Work to be completed: Starting with the line that contains "Нормативна уредба (112, 1310)" and stopping after the line that contains "ras@government.bg (190, 1572)", return each line below exactly as written, with no others.

Information:

*** Begin section ***

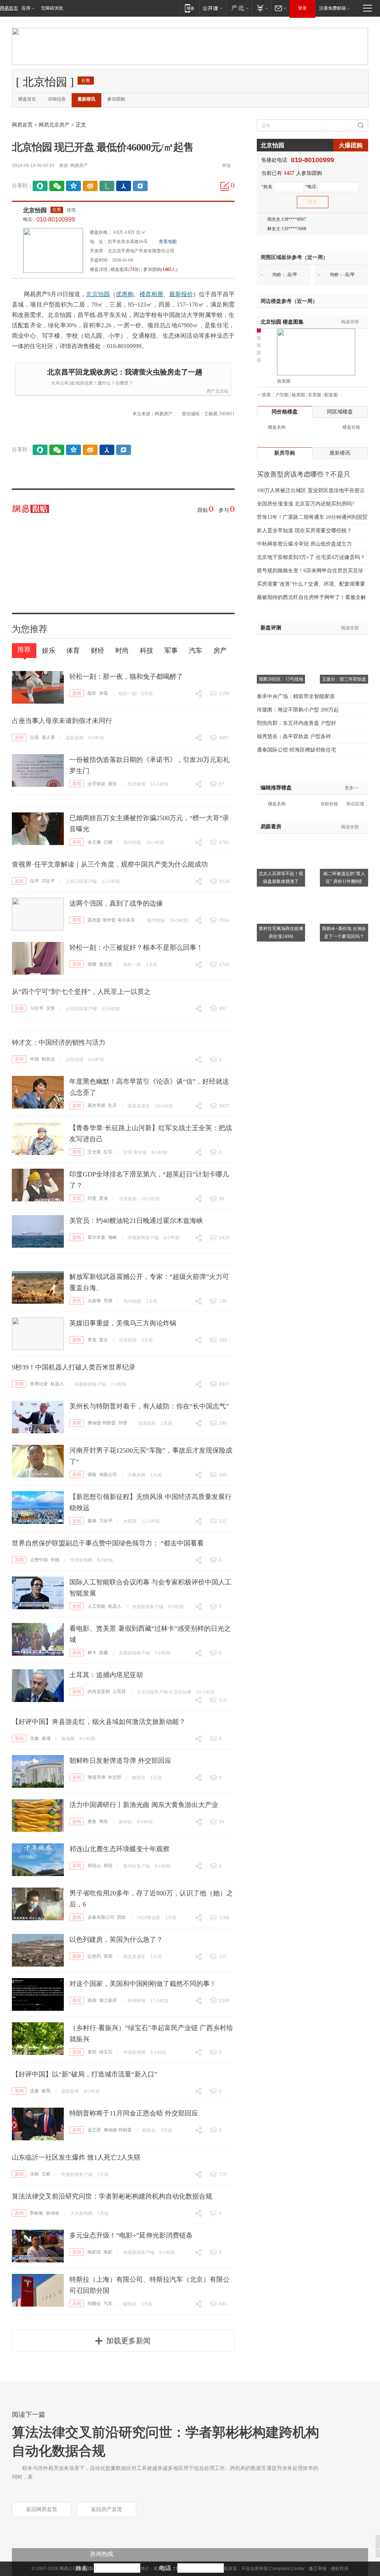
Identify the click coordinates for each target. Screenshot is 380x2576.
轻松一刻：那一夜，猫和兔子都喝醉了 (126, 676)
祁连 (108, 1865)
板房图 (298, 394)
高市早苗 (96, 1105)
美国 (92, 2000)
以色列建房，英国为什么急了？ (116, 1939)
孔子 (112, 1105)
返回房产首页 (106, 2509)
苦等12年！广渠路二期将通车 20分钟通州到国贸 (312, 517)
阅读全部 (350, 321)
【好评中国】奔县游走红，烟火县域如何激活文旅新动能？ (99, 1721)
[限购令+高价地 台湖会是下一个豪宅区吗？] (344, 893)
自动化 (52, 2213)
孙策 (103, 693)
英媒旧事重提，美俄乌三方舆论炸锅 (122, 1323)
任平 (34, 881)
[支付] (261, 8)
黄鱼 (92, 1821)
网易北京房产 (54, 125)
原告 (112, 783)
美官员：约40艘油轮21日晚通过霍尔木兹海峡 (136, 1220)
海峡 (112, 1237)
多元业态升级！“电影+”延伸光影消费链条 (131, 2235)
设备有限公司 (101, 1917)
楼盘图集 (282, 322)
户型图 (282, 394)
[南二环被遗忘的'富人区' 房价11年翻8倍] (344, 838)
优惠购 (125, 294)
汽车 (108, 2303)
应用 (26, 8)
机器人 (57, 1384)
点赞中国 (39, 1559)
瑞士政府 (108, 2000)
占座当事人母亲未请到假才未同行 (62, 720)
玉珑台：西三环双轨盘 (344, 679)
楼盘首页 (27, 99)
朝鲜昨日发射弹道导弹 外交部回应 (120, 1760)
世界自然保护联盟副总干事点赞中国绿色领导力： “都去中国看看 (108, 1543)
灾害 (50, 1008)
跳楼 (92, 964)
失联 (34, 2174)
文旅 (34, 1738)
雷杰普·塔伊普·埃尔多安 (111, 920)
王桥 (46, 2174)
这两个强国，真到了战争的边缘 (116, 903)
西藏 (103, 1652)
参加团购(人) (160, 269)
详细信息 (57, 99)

*** End section ***
*** Begin section ***

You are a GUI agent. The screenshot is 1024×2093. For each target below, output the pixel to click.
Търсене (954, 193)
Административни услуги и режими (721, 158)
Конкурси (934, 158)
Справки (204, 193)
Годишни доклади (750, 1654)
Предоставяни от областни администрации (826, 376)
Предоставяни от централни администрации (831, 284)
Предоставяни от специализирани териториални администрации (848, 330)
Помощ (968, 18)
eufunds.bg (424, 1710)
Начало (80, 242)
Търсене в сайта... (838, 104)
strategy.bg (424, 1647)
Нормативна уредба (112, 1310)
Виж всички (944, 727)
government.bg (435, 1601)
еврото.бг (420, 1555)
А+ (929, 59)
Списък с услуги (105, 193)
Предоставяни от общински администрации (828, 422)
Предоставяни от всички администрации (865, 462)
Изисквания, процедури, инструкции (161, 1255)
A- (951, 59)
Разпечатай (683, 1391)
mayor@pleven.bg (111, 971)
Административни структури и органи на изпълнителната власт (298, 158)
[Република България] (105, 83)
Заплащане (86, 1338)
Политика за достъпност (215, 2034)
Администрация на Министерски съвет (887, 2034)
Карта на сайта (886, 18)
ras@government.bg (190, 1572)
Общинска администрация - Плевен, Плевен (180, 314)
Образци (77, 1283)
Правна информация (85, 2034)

*** End section ***

Completed task:
Нормативна уредба (112, 1310)
Виж всички (944, 727)
government.bg (435, 1601)
еврото.бг (420, 1555)
А+ (929, 59)
Списък с услуги (105, 193)
Предоставяни от общински администрации (828, 422)
Предоставяни от всички администрации (865, 462)
Изисквания, процедури, инструкции (161, 1255)
A- (951, 59)
Разпечатай (683, 1391)
mayor@pleven.bg (111, 971)
Административни структури и органи на изпълнителната власт (298, 158)
[Република България] (105, 83)
Заплащане (86, 1338)
Политика за достъпност (215, 2034)
Администрация на Министерски съвет (887, 2034)
Карта на сайта (886, 18)
ras@government.bg (190, 1572)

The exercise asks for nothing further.